Instruções a seguir
Responda com base no texto sobre o mito de Hermafrodita:
1. De quais deuses Hermafrodita era filho?
2. Quem resgata o mito para ilustrar a fantasia dos amantes de se tornarem um só?
3. Além de ser distinto do outro, o que cada sujeito carrega?

Texto do documento
+-------+
Postado por Francisco Tiago Castelo Leitão da Silva em 25/11/2020 09:59
Dois não fazem Um,
Mas Um e Um pode fazer Dois.
Na mitologia grega, Hermes, deus da fertilidade, e Afrodite, deusa do amor, tiveram um filho chamado Hermafrodita, referido como aquele que se constitui como o resultado de dois sujeitos em um só: ele era homem e mulher ao mesmo tempo, vivendo de modo harmônico sua dualidade. Freud resgata o mito para ilustrar a fantasia que os amantes tem de se tornarem um só: depois de Hermafrodita separado em dois, aqueles que amam um outro, seja de que gênero for, buscam por uma união harmônica que poderia existir entre dois serem distintos. Daí então os dizeres tão comuns dos apaixonados: "você é minha outra metade da laranja", "você me completa", etc.
Acontece que para além de distinto um do outro, cada sujeito carrega seu ponto de singularidade. Os amantes, quando se apaixonam, parecem suspender o real dessa singularidade: o outro, num primeiro momento, parece ser mesmo "a outra metade da laranja". Só depois, em algum momento do convívio, as diferenças, os pontos de singularidade que determinam cada sujeito, vem a tona. Em algum momento, esse outro que eu amo em mim insiste em sem mostrar outro demais.
+-------+
Informações fornecidas
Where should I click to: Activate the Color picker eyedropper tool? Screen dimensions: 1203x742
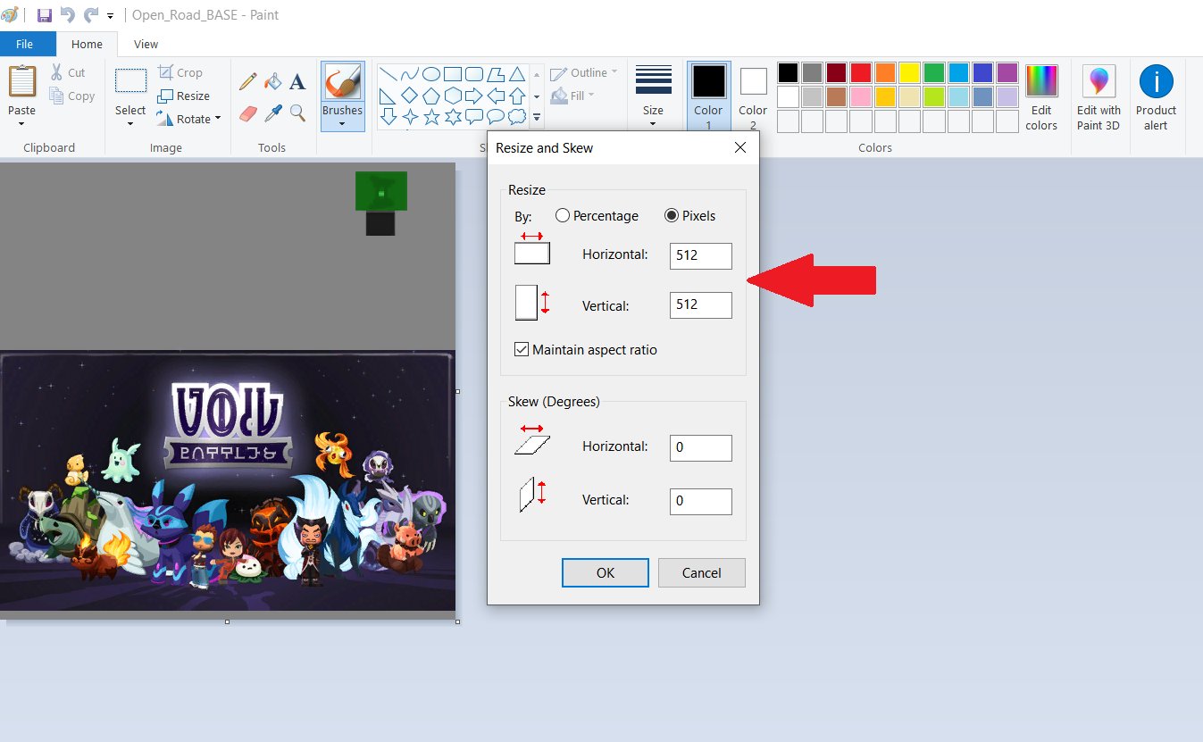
+-------+
Resposta da tarefa
1. Hermes, deus da fertilidade, e Afrodite, deusa do amor.
2. Freud.
3. Seu ponto de singularidade.